First, a confession: I’ve been lazy about writing. Since we received our Irish citizenship, I’ve wondered how my written perspective would change, or rather, if it even should change.
Am I still an expatriate, a foreigner, a blow-in, a transplant, and now an immigrant?
Only time will tell.
But it’s been a curious experiment, to lie low and ruminate on the newness of this identity, not unlike when we first moved to County Meath and spent our days listening, waiting, soaking it all in. Eventually, though, your mind and heart reach saturation levels and you just can’t take much more in.
Maybe that’s where I am now. Saturated. Waiting for the tide to go out, the pores to empty.
While waiting, I recently turned back to The Artist’s Way by Julia Cameron. I started this book and the morning pages exercises in 2014, but somewhere along the way I forgot all about it... Until I picked it back up, that is, and remembered: it’s a lot of hard work, this minding and nurturing my inner artist child, naming my advocates and my monsters, writing the affirmations until my knuckles start aching.
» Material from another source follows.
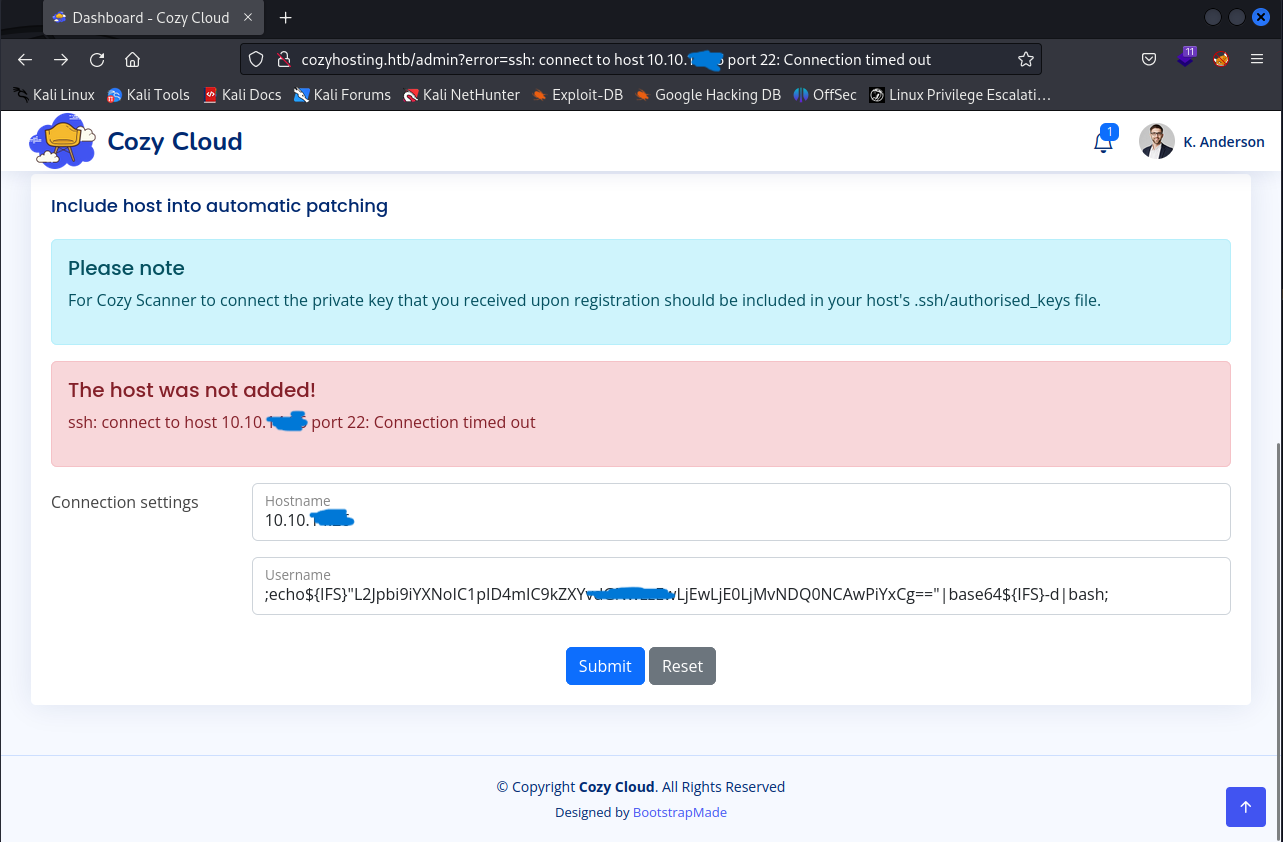Submit the connection settings form

pos(605,666)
I don’t mind telling you that two weeks of spring break hampered this good work.
But before the break, I took my artist child out on a date. Which one, my friends asked, meaning my own actual children.
Me, I said, to their looks of mild confusion.
We walked through St Stephen’s Green and sat across from James Joyce in the mist and listened to This American Life and the stories of Five Women (being both equally believable and unsettling).
Then we sat in on a piano recital at the National Gallery from an excessively talented 17-year-old playing Chopin and Rachmaninov; a practice lesson for the upcoming Dublin International Piano Competition. I thought I’d write notes and remark on the setting, the shiny parquet floor, the revived newness of an old Georgian ballroom with its white columns and alternating busts. But instead I just sat, listened.
His work was wonderful, and he was nervous, and as his brown curls bounced above the grand piano’s keys, all the pent up musical energy within his bones contract and release, I was as proud of him as I would’ve been of my inner artist child at that age, in that place.
(But she never got very far in piano.)
I look forward to more dates, more museums, more walks, more music, more filling of the well (so to speak). Yes, that’s a whole lotta New Age-y talk, but I’ve bought into it. For now.